Resposta. Outra vez, parece-me que há que precisar.
A segunda operação não põe ordem aos conceitos; apenas atribui com verdade
ou com falsidade um conceito
a outro,
um predicado
a um
sujeito.
f) “Não é por isto que elas existem e se
completam? Perdoe-me se insisto em pensar que a confusão de qualquer idéia,
mesmo as platônicas, resolvem-se nas operações intelectivas seguintes.”
Resposta. Não, não é por isso. As duas primeiras
operações do homem são da razão enquanto
intelecto, enquanto a terceira é da razão
enquanto razão. Ora, as duas primeiras operações se ordenam à terceira, e
por isso mesmo é que a terceira não visa a corrigir ou ordenar as anteriores,
nem a segunda à primeira, senão que a primeira se ordena per se sem engano à
segunda, enquanto a segunda pode ordenar-se com
verdade ou com falsidade à terceira. Por isso, se se usam na terceira
operação premissas falsas (e premissas sempre são juízos, ou seja, da segunda
operação), então se terá uma conclusão (outro juízo) também falsa.

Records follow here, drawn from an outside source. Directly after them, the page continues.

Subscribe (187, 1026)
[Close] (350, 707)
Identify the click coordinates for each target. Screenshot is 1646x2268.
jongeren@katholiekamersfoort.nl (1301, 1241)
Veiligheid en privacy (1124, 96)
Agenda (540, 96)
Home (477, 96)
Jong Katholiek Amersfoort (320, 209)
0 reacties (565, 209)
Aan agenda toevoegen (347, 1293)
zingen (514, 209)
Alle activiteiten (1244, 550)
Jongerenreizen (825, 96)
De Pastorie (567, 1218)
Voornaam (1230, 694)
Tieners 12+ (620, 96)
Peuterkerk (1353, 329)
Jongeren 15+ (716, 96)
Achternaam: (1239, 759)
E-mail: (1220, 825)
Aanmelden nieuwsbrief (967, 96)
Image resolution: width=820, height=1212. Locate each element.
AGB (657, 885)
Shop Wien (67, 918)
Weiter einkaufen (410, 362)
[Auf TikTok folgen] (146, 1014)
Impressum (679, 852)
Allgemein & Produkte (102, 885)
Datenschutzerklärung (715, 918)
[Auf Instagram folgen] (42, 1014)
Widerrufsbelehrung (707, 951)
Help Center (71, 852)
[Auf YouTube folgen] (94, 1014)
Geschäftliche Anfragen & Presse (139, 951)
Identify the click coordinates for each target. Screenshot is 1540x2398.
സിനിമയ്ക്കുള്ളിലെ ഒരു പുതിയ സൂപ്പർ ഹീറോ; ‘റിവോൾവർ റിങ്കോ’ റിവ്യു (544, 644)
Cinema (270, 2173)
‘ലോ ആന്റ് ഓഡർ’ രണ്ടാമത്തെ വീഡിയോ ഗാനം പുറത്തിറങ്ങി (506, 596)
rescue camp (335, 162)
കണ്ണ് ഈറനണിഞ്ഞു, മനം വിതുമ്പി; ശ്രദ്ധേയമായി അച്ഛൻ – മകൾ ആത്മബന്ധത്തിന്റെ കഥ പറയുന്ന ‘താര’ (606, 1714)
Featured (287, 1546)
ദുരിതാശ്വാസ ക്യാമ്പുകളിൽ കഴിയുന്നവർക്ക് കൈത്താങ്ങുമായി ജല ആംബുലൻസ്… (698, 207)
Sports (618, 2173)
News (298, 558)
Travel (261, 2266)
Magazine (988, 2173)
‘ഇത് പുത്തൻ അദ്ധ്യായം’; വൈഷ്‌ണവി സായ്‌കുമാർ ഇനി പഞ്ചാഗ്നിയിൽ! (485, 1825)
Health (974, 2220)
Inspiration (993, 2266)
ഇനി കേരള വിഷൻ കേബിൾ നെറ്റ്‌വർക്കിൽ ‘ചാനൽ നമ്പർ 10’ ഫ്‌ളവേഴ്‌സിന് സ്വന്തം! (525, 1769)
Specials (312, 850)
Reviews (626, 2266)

Observação 1. Quanto às ideias que levam seu nome, Platão não errava per se na primeira operação, até por
impossível. Seu engano é científico ou metafísico, ou seja, trata-se de erro de
terceira operação por premissas ou juízos falsos, como, por exemplo, “as
essências são substâncias” (ou seja,
subsistem separadamente).
Observação 2. Há que evitar a visão estritamente cronológica e sequencial
das três operações, como se a terceira não se imiscuísse na segunda e a segunda
na primeira; mas, como o vimos, só o fazem per
accidens.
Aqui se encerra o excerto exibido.